Jesus, fellow traveller and friend,

you step out boldly on your journey,

chiding our fickleness and fear.

As you mark out the road ahead,

consecrate us as your companions,

so that we keep you in our sight

as our pattern and our guide.

Teach us to tread your paths of service,

granting us courage to follow you,

even to the foot of the cross,

to the place where, in pain,

the glory of your way is revealed.

Clare Amos

There’s an unmissable gear-change in the ninth chapter of Luke’s gospel. Jesus had just spoken with brutal clarity about his impending death.  And then, he “set his face” towards Jerusalem (9.51), a phrase conveying that the path will be a hard and stony one, that bitter suffering lies at its end but also that those who tread it must be grittily determined, as unflinching as flint. The direction of travel is set. To the cross. But will his friends travel with him?

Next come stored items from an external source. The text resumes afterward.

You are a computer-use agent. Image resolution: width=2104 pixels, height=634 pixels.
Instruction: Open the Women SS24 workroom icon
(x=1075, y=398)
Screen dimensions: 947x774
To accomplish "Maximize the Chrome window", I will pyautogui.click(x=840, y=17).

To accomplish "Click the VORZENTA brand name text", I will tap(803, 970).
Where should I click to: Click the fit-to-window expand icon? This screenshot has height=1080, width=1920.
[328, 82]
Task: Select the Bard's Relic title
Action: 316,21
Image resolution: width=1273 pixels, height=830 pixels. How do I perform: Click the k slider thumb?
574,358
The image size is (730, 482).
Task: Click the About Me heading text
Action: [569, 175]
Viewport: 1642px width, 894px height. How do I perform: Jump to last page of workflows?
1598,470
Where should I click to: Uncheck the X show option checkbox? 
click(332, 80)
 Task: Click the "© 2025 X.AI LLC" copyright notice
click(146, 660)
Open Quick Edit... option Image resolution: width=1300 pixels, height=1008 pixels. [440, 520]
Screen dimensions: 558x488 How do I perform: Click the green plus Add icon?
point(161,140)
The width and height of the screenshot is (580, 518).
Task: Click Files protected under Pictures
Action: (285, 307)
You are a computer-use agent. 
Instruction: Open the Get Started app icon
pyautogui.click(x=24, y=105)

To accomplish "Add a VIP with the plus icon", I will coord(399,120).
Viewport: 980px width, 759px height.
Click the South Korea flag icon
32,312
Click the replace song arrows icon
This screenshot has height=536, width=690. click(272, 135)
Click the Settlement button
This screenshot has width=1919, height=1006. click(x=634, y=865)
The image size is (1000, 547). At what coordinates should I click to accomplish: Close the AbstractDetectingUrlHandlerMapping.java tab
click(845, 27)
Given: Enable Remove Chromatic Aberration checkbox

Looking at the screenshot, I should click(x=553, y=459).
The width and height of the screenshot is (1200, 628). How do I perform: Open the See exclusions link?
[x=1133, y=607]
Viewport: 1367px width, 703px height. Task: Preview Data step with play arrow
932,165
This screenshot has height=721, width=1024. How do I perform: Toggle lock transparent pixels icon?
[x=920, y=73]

Tolkien fans may be reminded of Frodo Baggins, the little hobbit who sets out on an uncertain journey. “The Road goes ever on and on,” sings Frodo, “down from the door where it began. Now far ahead the Road has gone, and I must follow, if I can, pursuing it with eager feet, until it joins some larger way where many paths and errands meet. And whither then? I cannot say.”

Frodo’s friends, though given the chance to stay safely at home, “set their face” with his. Will we do so with Jesus? Clare Amos’ prayer asks him to “consecrate us as (his) companions”. It’s a brilliant line. As well as acknowledging our need for blessing as we set our faces with his towards Jerusalem, it reminds us of food offered for the journey. For “com-panions” are, literally, those who share bread together, and our “consecrated” bread is Jesus himself. Strengthened by him, we might make it “even to the foot of the cross”.   

In Bach’s cantata Sehet, wir gehn hinauf gen Jerusalem we hear two voices who will not abandon Jesus. Their faces are set with his.